Review by J.T. Johnson
DIRECTOR: Roar Uthaug
CINEMATOGRAPHY: George Richmond
WRITERS: Geneva Robertson-Dworet, Alastair Siddons
MUSIC: Junkie XL
For years now, we have been plagued by bad video game adaptations. The last one that comes to my mind was “Assassin’s Creed”, which had a bankable star in an absolutely atrocious film. Now, “Tomb Raider” returns with a film that is based on the more recently rebooted video game franchise and while it does remain faithful to the source, it cannot get past an uninspired story that sees the rise of Alicia Vikander’s Lara Croft.
When Lara was a teenager, her father Richard Croft (Dominic West) disappeared. Lara spends her adulthood as a bicycle carrier learning to fight and shoot bows and arrows. She is also avoiding the moment that she has to sign for her inheritance, thus claiming that her father is truly dead. She soon finds clues to what he was searching for and learns that he led a double-life, one as a businessman and the other as a seeker of the supernatural.
Lara decides to chase after her father and soon hooks up with Lu Ren (Daniel Wu), a man whose own father went with Richard in search of an ancient tomb on an uninhabited island. Once on the island, Lara meets the creepy and crazy archeologist Mathias Vogel, played by Walton Goggins. After escaping from Mathias’ soldiers, she finds herself on her own as she goes about trying to stop Mathias.

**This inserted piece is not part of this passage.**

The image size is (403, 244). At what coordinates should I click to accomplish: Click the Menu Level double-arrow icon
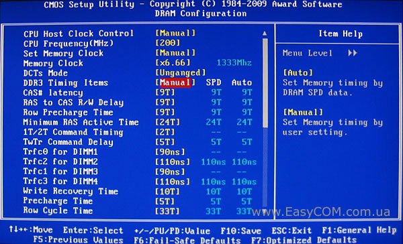click(353, 53)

From the start, the movie suffers from one absolutely mind-numbing thing and that is atrocious dialogue that couldn’t be more cliché if it wanted to be. Yes, come to this movie and you’ll get to hear all the classics such as “You Never Should Have Come Here” and “You Messed with the Wrong Family”. Seriously, there are moments when it looks like this film might actually turn into a decent little adventure film, but then someone speaks and ruins everything.
The actors do try their best and I think that Vikander is absolutely perfect as Lara, but even the performers struggle a bit with the script’s terrible lines. It also doesn’t help that the movie is filled with some pretty big logic holes as well. One of them happens pretty quickly during the film’s first act.
It is set up that Lara could sign some papers that will give her access to a massive inheritance. Instead of simply signing the papers, she pawns off her priceless neckless to get some cash in order to get to the island. Now, I understand that she thinks that her father could still be alive, but go ahead and sign the damn papers and get the proper funds for your trip. If you happen to return with your father alive, then you can deal with the paperwork later.
Of course, we can’t really deal with signing the papers right away, can we? This is because the film, once again on the verge of being a perfectly okay adventure film, is dealt a death blow by a quick cliffhanger which is an obvious setup for a sequel and little else. Yes, everything needs to be a franchise these days, but set up a good first film that can stand on its two legs and then we can talk about a sequel afterwards.
This version of a big screen “Tomb Raider” film is definitely a marked improvement over the original Angelina Jolie films. It even has a few decent action scenes that made me want to go play the video game. Unfortunately, it can’t quite shake the curse of being a lackluster adaptation of a video game despite a confident lead.